Doing a big regional as the only qualifying tournament also allows for ensuring your few and shrinking number of precious worlds spot are not taken up by someone who already qualified. Some teams repeat winning Excellence awards or tournament champions which in theory reduces the spots from that region that go on to worlds. By doing one massive event, they all get cleared on the same day. However if you have a single bad day, you are not going on to worlds which stinks.

Another way of doing it is you have to divide the spots to the various tournaments which with a lot of teams could make some have worlds spots and others have none. That’s a different headache where some events seem left out. I think Vex is past the days of sending a ton of teams per region which is unfortunate since it was massively fun qualifying all these teams from your area! I guess Vex has grown up too much. Darn. I liked that method.

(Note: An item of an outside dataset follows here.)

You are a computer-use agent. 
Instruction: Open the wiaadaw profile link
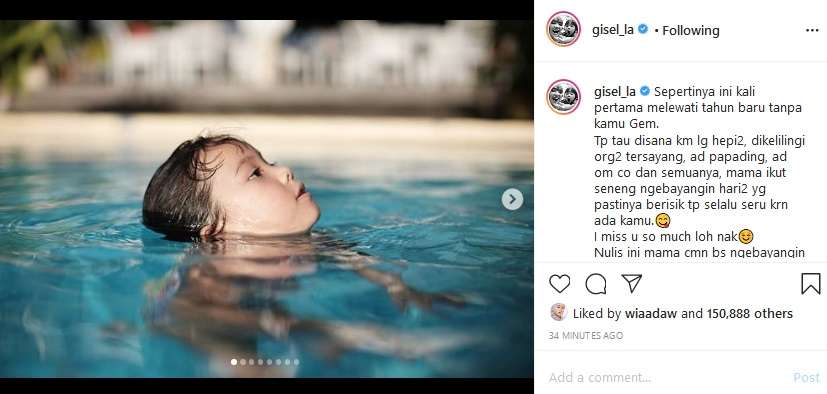(651, 314)
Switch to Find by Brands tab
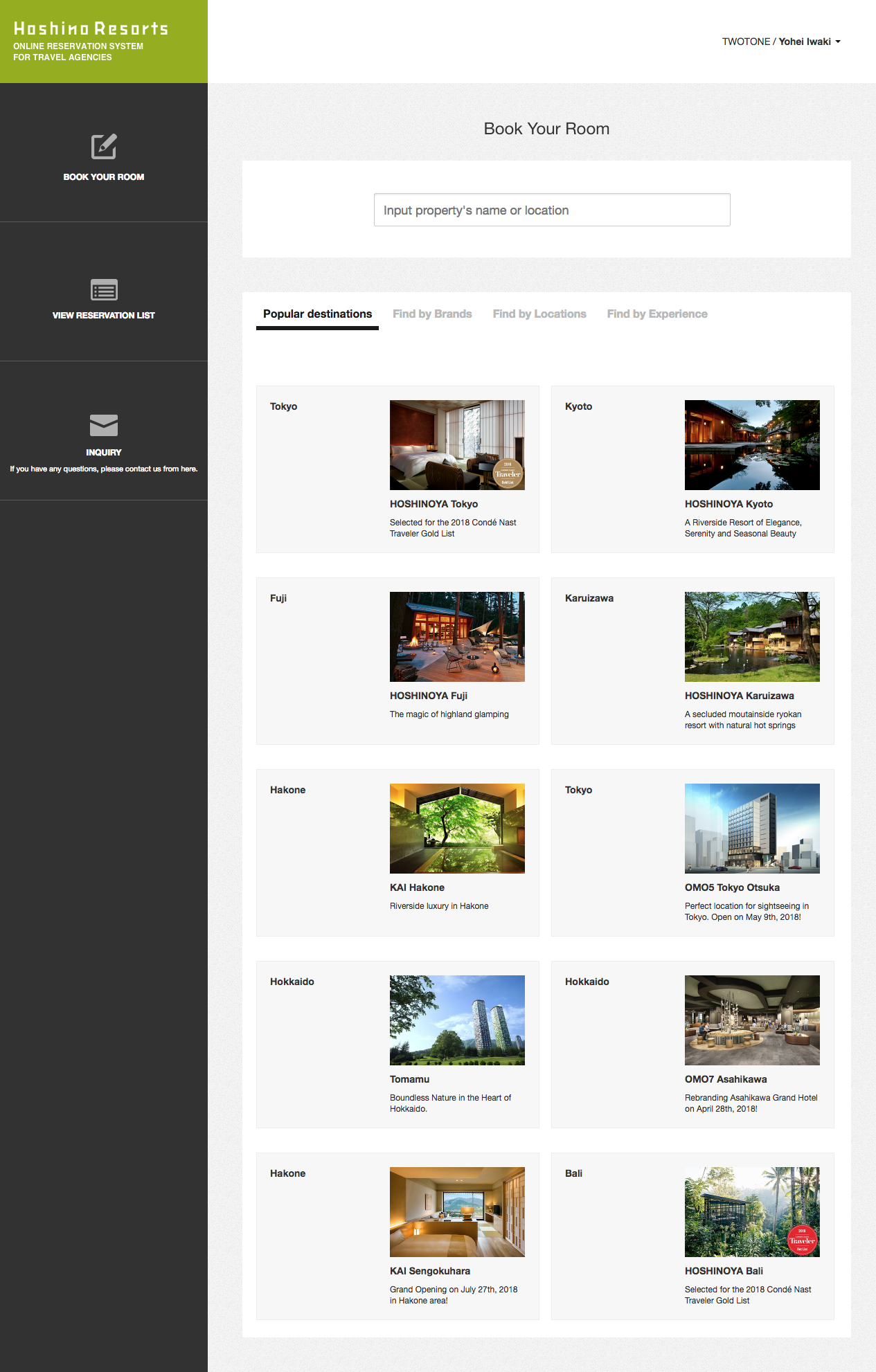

I am personally more of a fan of growing the worlds tournament size (and even cost) but that just may not be possible to manage the logistics and that has an upper limit as well. The worlds experience drives many of our kids into that next gear of commitment to want to go back and do better. By making worlds tougher to get into they may only go once now in their time and the lesser team may not see the need to get better. That may be lost as it gets aharder to get to worlds in the first place. That situation then may eventually reduce the growth of teams in Vex as many don’t see the utter coolness and spectacle of worlds. We’ll see.

So as the years progress we may be stuck with a smaller set of spots for worlds per region as other regions continue to grow their number of teams proportionally. The odds of going to worlds will get smaller each year as the numerator of number of teams stays the same while the denominator of total teams continues to grow. So work even harder to get that slice of a declining resource is the short answer.

Puerto Rico has had some darn good teams the two times I went to worlds. So quality does not seem to be much of an issue and 2 of the top 30 from PR in skills is impressive too for one region. So take heart in knowing you come from what seems to be a strong Vex region.

The argument that the OP is making is that teams should be able to qualify directly from regionals and not have to go to the Latin American competition. The ability of teams to qualify direct from regionals is one thing that RECF is proud of, and I’m not certain that the organizer in Puerto Rico should be allowed to force teams through the Latin American competition if they want to go to Worlds. Unlike FIRST, VEX doesn’t force you to go to regional, and then state, and then national competitions to get to Worlds. National championships are an optional thing and that’s pretty cool for low-budget teams.

Here in Michigan we divide our allocation spots between a few different tournaments. One difference is that the tournaments collaborate with each other to qualify many different teams, so teams who are already qualified for Worlds don’t win the Excellence Award and hoard another qualification spot.